**What to work on**
Locate each line in the material below that contains the word "height", and copy those lines in full.

**Data rows**
##########

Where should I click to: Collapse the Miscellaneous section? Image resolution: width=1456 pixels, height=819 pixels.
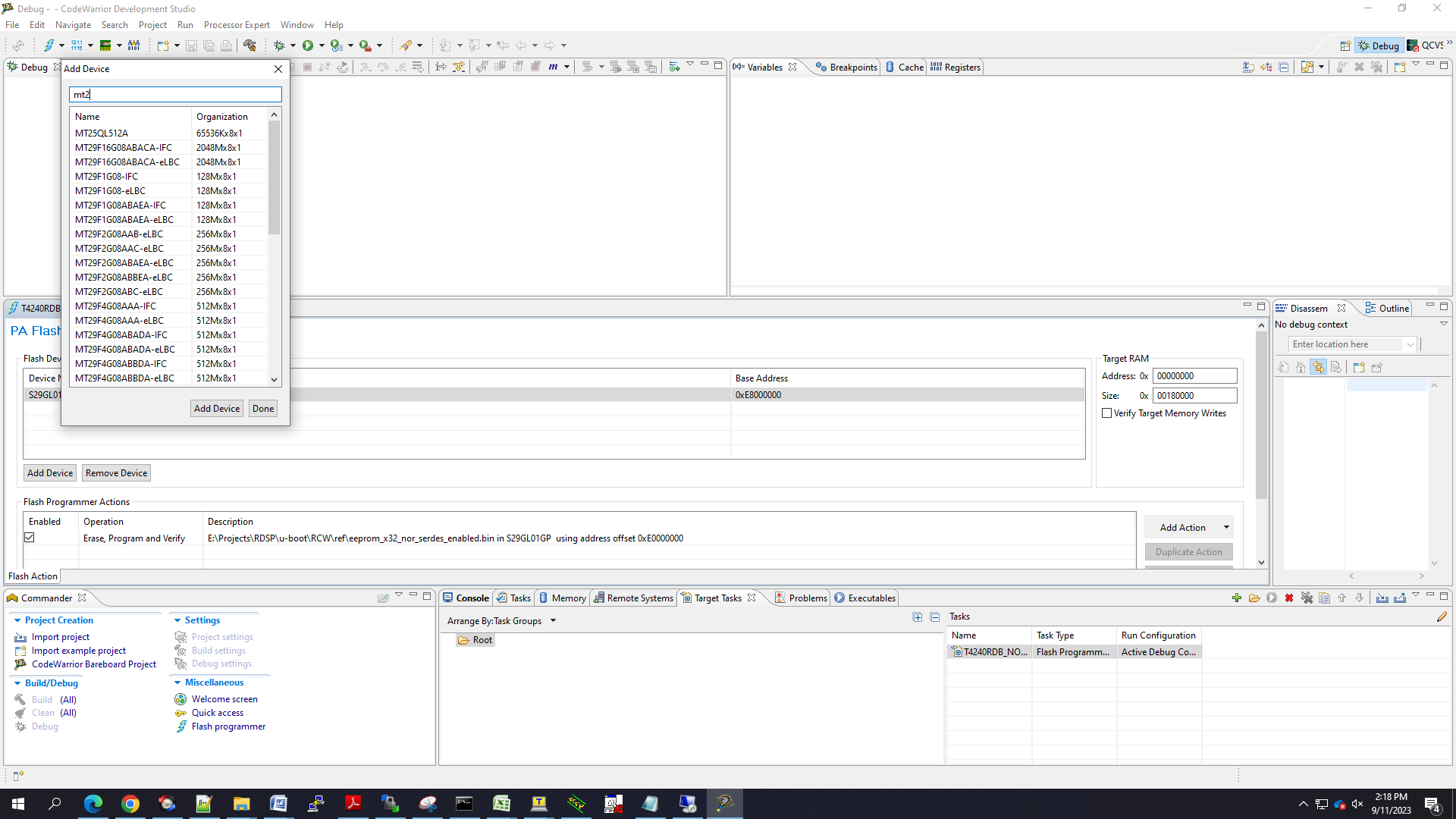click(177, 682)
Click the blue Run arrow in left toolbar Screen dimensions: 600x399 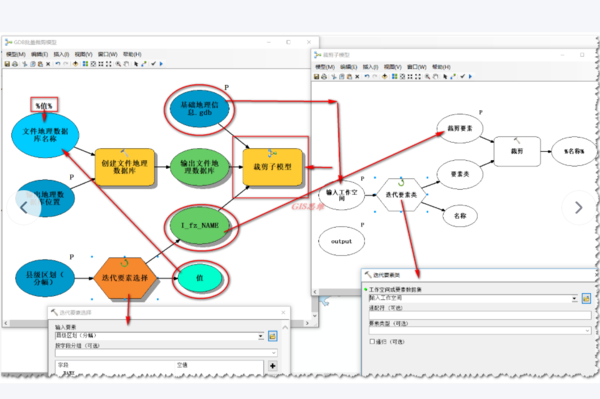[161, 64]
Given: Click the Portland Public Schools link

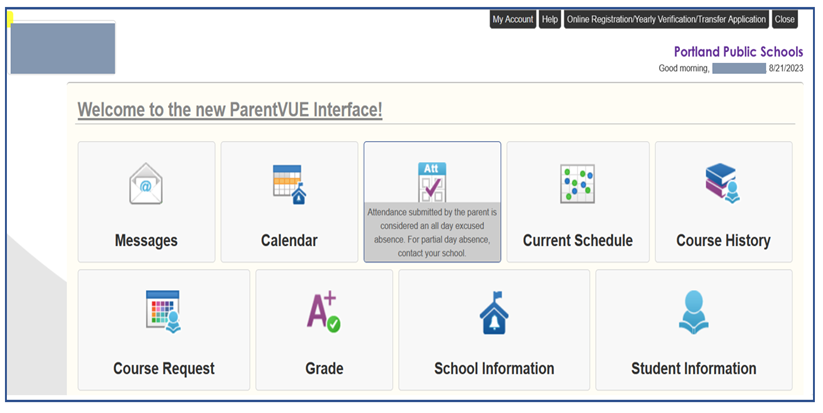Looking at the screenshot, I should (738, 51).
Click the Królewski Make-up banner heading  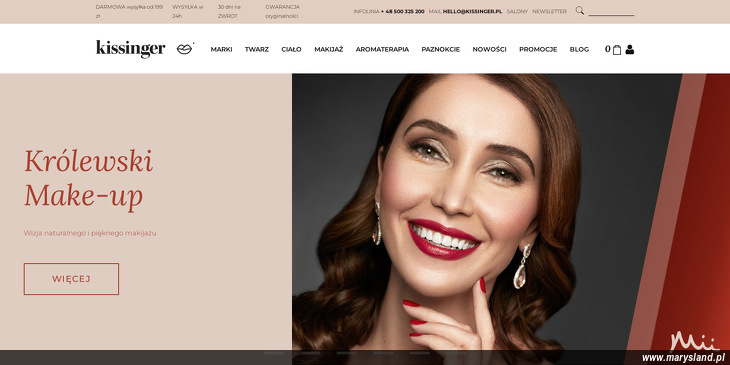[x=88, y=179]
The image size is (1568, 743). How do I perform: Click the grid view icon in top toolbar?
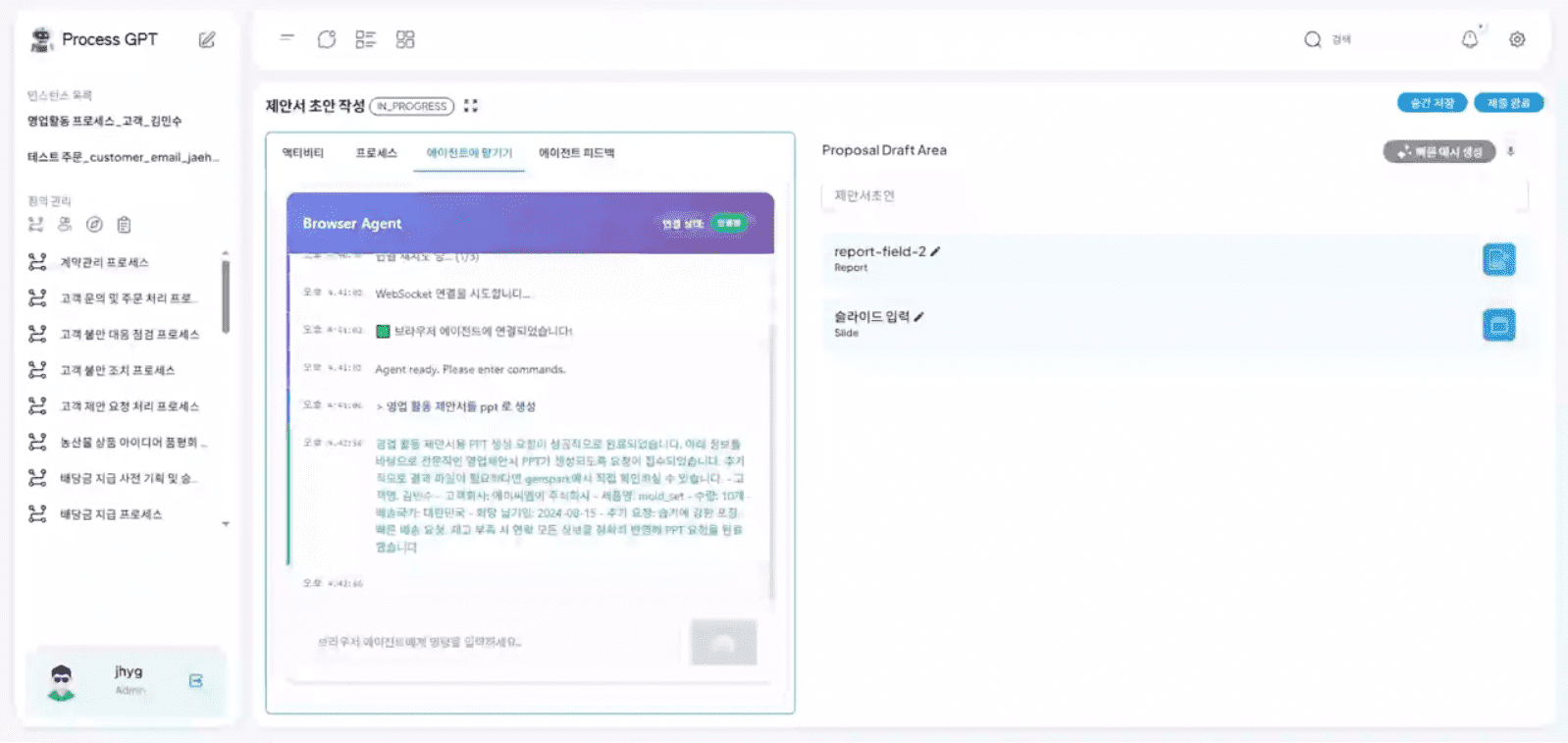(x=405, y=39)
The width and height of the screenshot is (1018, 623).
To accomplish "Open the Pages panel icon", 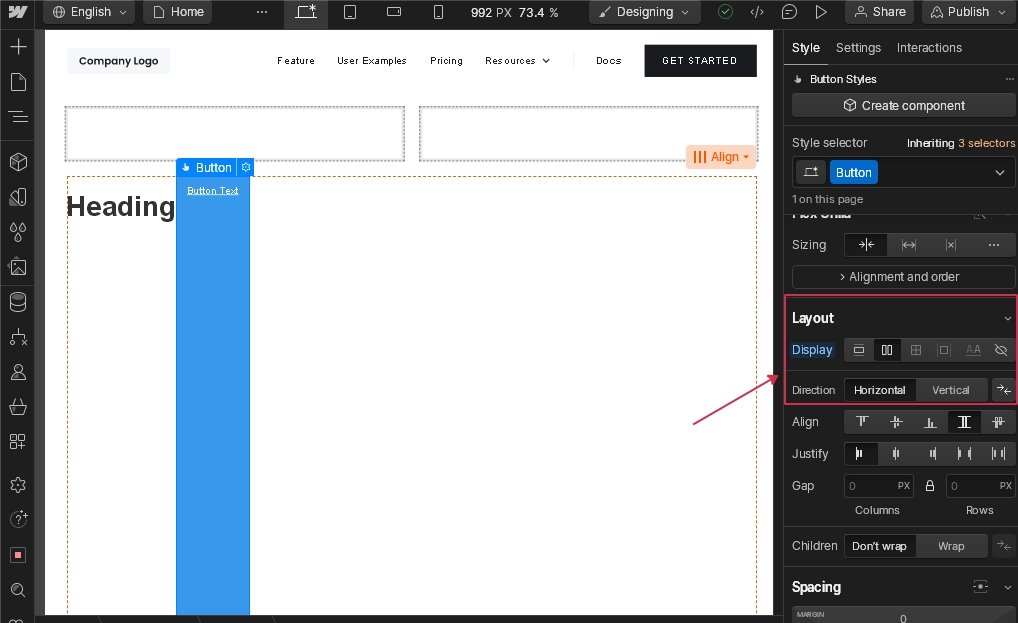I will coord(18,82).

##########

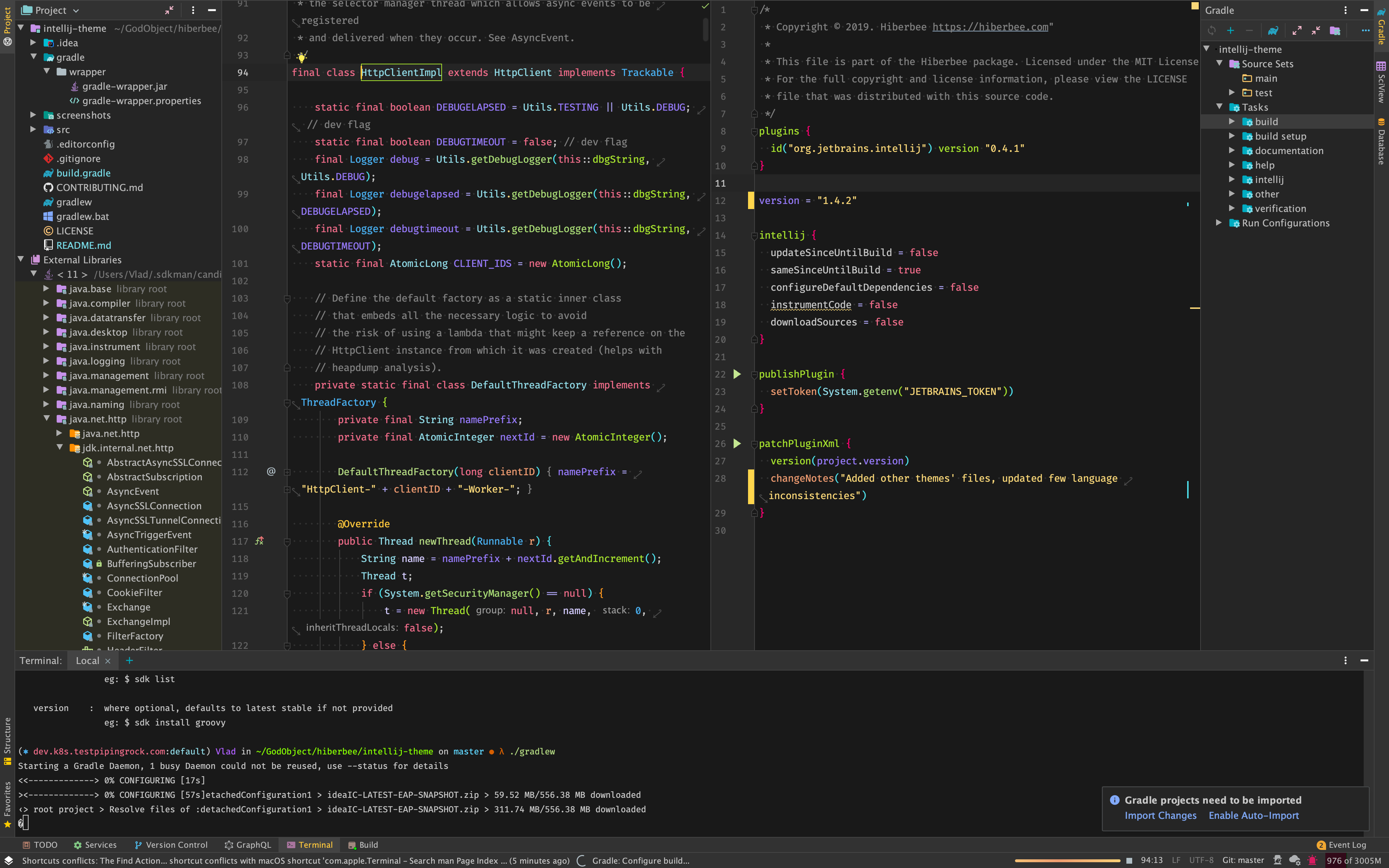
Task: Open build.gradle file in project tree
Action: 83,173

##########

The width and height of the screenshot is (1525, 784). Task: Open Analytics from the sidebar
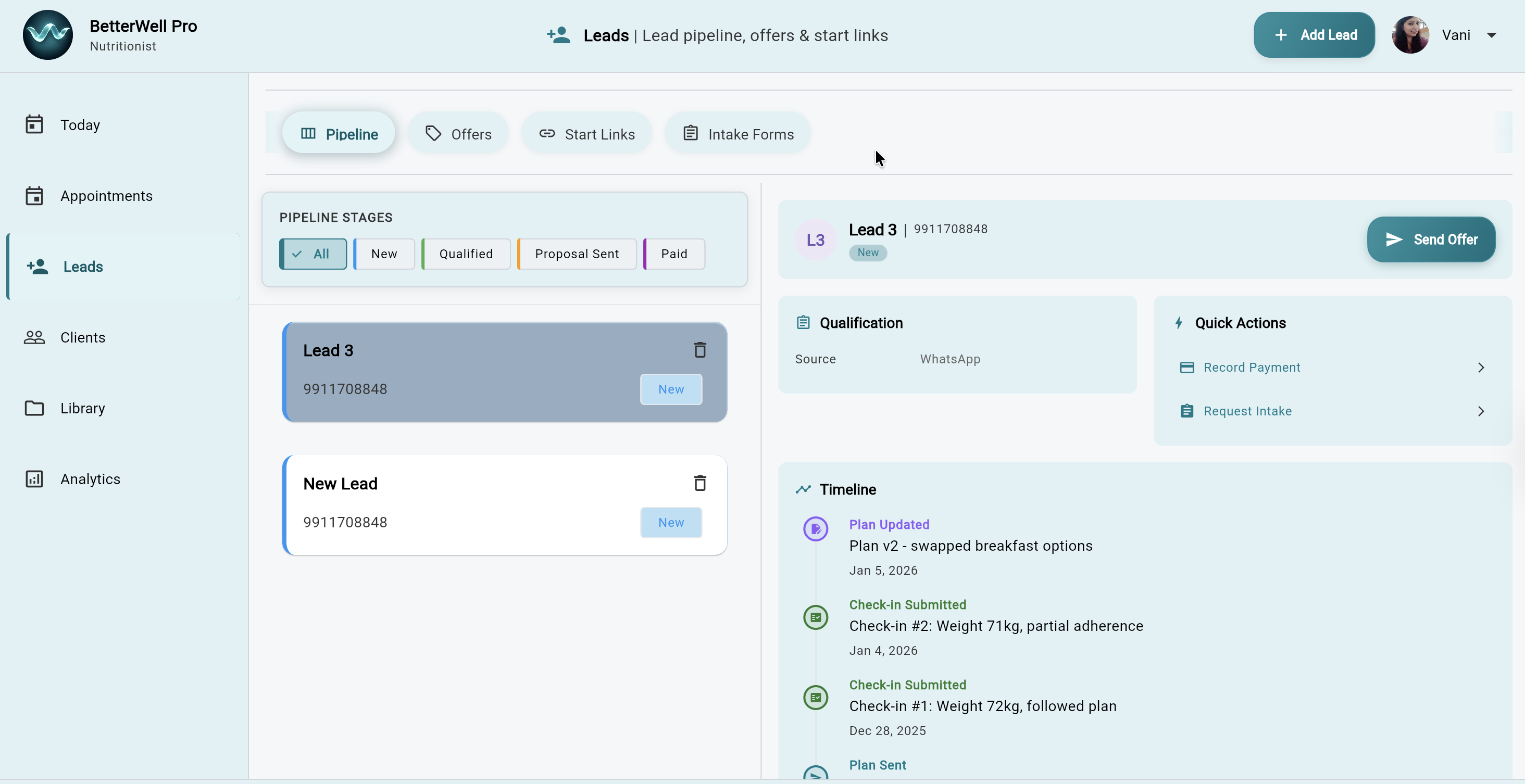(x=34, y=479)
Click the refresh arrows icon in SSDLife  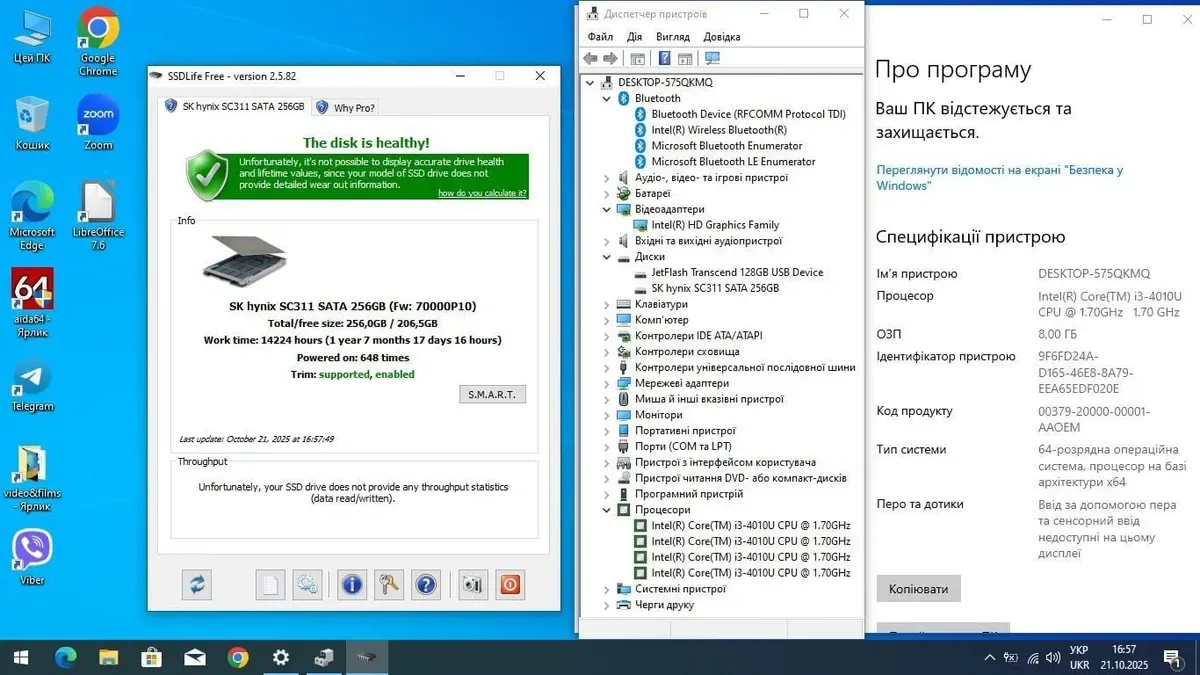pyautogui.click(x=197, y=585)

##########

**The completed task**
Where should I click to: Collapse the Miscellaneous section? Image resolution: width=1456 pixels, height=819 pixels.
The width and height of the screenshot is (1018, 623).
The width and height of the screenshot is (1525, 784). Task: Open Analytics from the sidebar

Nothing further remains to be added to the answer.